To say these words is nothing. But to mean these words is everything. If you could but mean them for just an instant, there would be no further sorrow possible for you in any form; in any place or time. Heaven would be completely given back to full awareness, memory of God entirely restored, the resurrection of all creation fully recognised.

The Course, like much channeled material (including Abraham’s pronouncements), makes the process sound easier than it often is in practice; perhaps channeled entities don’t understand how difficult life can feel to those of us on earth. Nonetheless, a goal of manifesting inner peace strikes me as far superior to manifesting lovers and cheques and SUVs.

On the other hand, it requires a certain amount of illumination even to see through the deception of appearances. Up to a point, we are going to desire the solid satisfactions of life because they are all we can trust in.

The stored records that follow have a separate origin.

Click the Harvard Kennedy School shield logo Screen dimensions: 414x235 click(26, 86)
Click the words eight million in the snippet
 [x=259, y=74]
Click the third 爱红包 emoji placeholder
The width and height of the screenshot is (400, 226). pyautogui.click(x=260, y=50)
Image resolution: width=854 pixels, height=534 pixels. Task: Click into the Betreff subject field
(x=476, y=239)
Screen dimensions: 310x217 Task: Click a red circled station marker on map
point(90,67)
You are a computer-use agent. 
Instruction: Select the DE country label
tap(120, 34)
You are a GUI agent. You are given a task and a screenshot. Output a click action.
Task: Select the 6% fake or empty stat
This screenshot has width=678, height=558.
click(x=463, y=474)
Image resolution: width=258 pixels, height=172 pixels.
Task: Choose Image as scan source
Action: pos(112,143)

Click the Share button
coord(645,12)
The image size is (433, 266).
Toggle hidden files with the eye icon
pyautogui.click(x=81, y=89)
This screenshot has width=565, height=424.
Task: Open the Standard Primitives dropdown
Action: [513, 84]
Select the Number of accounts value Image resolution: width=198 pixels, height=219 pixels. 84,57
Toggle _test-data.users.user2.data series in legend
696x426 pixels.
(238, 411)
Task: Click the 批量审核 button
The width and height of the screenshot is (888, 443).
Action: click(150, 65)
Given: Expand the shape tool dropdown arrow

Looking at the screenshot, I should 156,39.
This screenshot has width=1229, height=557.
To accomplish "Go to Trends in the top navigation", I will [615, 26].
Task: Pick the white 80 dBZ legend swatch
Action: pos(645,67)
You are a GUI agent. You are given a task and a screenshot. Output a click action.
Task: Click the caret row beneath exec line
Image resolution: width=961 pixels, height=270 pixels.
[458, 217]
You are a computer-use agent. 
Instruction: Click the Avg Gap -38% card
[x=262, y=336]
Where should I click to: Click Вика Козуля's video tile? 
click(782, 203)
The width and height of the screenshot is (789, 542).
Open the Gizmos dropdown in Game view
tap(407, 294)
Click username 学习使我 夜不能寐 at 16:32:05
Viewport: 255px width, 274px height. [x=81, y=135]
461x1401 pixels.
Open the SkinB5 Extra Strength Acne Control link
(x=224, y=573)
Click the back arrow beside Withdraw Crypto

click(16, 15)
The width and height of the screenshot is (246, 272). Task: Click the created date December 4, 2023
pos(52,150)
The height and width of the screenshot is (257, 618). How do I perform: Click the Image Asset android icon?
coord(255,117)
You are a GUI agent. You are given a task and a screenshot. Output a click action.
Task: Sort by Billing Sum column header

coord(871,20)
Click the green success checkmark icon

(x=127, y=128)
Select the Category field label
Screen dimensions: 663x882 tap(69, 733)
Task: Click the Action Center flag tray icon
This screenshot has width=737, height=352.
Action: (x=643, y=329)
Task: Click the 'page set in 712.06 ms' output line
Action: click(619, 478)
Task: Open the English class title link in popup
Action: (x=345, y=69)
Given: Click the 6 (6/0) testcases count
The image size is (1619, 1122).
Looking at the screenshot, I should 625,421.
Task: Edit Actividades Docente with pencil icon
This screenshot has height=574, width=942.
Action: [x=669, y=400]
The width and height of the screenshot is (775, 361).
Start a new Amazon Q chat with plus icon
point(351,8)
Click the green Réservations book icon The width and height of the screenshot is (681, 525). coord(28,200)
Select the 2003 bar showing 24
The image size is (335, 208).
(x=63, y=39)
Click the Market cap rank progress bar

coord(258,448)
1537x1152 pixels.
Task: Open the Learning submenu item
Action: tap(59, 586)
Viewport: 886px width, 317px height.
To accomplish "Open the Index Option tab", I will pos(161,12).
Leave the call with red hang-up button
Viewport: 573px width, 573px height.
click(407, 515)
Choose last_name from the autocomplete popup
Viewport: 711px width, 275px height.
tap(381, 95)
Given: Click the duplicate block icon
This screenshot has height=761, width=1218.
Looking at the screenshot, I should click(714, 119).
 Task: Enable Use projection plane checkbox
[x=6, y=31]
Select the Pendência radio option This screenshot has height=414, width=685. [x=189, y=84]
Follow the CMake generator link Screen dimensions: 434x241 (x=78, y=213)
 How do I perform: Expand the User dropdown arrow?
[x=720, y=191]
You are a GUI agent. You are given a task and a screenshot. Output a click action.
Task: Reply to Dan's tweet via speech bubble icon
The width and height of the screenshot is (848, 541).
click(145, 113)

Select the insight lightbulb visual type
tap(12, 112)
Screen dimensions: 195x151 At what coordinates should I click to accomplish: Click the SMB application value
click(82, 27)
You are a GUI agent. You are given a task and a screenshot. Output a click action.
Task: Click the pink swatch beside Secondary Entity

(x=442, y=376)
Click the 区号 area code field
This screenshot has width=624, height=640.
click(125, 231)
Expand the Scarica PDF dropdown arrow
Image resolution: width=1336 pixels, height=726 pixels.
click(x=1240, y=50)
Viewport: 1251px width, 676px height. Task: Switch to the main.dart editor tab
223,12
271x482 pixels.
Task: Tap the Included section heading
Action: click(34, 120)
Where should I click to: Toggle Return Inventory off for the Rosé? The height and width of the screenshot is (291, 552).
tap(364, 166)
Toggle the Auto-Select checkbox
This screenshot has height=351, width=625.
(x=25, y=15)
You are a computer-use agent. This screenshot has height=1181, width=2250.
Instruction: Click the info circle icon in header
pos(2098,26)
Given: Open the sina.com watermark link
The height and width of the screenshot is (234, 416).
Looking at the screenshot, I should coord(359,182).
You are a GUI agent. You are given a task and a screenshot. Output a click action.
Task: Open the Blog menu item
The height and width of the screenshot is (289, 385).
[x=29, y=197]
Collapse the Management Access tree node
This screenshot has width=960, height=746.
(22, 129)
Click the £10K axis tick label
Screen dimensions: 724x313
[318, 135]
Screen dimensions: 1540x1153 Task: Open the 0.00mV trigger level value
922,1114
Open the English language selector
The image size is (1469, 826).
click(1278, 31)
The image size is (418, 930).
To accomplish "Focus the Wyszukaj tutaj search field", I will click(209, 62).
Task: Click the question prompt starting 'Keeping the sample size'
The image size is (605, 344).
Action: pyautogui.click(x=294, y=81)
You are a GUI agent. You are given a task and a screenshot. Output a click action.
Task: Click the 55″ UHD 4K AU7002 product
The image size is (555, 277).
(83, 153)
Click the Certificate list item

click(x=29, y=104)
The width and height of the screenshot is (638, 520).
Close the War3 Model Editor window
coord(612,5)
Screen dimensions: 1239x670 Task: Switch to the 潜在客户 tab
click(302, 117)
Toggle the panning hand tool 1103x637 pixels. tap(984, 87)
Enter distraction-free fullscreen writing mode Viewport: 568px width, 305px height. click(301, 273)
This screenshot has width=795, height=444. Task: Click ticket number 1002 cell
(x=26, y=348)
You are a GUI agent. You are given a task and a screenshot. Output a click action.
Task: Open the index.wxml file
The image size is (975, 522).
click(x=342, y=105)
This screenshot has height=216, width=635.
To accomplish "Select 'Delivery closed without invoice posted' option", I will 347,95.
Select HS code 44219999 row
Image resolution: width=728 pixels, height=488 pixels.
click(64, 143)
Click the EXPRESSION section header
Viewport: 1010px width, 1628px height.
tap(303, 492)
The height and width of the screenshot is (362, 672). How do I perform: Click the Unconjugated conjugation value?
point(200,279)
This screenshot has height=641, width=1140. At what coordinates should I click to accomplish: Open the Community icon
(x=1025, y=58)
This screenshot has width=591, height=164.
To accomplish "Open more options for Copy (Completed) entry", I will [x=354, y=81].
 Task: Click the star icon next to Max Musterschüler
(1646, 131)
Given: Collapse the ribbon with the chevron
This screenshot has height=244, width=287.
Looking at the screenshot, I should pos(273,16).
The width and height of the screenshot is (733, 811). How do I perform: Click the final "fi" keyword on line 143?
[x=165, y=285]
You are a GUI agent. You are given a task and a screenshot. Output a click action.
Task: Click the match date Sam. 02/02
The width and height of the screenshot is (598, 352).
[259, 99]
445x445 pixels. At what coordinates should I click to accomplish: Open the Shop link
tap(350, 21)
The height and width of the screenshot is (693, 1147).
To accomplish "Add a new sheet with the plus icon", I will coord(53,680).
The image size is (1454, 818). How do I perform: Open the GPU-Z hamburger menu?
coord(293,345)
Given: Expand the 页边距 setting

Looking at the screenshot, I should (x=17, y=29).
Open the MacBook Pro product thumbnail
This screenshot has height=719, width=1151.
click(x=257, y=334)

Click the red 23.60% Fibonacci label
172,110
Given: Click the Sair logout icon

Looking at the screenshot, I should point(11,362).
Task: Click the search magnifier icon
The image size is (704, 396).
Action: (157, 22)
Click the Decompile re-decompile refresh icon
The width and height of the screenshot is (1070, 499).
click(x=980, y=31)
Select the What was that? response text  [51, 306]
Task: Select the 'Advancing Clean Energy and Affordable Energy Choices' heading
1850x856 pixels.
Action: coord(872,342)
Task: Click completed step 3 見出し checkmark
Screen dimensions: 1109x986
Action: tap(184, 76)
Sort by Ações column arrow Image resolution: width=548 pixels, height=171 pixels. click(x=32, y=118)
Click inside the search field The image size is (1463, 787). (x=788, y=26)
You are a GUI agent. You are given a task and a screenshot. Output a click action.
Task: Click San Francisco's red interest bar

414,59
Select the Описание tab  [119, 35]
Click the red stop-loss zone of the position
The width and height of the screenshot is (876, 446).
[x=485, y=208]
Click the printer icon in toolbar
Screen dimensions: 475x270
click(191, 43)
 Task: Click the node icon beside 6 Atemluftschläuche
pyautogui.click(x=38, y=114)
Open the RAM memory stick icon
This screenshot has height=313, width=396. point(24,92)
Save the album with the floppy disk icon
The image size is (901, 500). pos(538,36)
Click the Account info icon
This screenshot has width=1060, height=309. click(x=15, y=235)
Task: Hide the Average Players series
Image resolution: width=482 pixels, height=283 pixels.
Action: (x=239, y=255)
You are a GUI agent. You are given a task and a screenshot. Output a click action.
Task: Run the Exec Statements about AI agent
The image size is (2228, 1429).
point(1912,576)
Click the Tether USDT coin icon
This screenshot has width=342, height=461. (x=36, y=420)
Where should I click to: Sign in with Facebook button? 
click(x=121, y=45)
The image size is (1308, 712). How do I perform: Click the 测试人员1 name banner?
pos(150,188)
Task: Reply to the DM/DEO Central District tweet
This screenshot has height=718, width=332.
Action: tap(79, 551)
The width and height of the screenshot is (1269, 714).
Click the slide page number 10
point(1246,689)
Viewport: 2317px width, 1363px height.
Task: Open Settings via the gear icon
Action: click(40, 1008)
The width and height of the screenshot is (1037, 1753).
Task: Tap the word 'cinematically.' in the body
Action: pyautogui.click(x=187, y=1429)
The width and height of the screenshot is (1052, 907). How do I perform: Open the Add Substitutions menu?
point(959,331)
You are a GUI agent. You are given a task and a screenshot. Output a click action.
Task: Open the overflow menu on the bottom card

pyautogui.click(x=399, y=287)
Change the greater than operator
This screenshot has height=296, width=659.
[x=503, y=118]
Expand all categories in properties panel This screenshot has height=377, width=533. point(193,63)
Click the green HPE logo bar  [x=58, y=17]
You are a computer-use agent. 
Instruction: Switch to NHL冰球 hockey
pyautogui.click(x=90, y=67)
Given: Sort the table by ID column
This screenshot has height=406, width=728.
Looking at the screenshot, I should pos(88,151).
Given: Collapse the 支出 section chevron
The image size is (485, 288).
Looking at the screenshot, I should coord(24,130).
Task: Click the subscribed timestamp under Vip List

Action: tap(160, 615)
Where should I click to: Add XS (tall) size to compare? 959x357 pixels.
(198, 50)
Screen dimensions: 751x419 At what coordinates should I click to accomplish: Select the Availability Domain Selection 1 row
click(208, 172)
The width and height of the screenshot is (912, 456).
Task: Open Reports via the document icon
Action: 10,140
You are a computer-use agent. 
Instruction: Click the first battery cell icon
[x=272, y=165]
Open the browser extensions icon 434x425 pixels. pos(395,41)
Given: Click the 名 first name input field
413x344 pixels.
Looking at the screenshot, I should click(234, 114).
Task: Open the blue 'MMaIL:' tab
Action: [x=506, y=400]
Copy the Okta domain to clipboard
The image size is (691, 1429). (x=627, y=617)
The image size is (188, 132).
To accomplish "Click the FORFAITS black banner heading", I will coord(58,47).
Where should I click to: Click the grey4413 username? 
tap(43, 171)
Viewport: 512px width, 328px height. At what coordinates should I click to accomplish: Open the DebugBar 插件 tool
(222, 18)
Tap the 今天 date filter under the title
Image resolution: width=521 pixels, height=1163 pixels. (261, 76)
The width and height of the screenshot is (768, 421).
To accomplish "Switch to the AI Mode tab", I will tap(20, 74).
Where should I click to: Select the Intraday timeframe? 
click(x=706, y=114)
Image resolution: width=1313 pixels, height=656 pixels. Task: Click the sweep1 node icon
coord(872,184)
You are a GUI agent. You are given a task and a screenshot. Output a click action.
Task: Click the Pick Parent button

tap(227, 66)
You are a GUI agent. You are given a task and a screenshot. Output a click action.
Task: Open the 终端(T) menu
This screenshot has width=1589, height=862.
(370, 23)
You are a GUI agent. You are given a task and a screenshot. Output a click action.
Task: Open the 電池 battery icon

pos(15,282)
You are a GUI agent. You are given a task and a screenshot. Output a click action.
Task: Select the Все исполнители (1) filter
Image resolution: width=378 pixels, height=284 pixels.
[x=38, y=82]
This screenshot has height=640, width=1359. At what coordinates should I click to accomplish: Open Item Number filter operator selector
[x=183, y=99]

A time will come, however, when disillusion sets in, when the desirable things of the world start to seem not so desirable after all, and one realises that there is something more to life. This recognition will come to each of us according to his or her own readiness. Until then, I suspect, many will use the ideas of The Secret and similar teachings as elementary lessons in the truth that the world is more than we can see with our physical eyes, and also as a mild but helpful form of cognitive therapy. After all, it’s better to focus the mind on good things than on bad.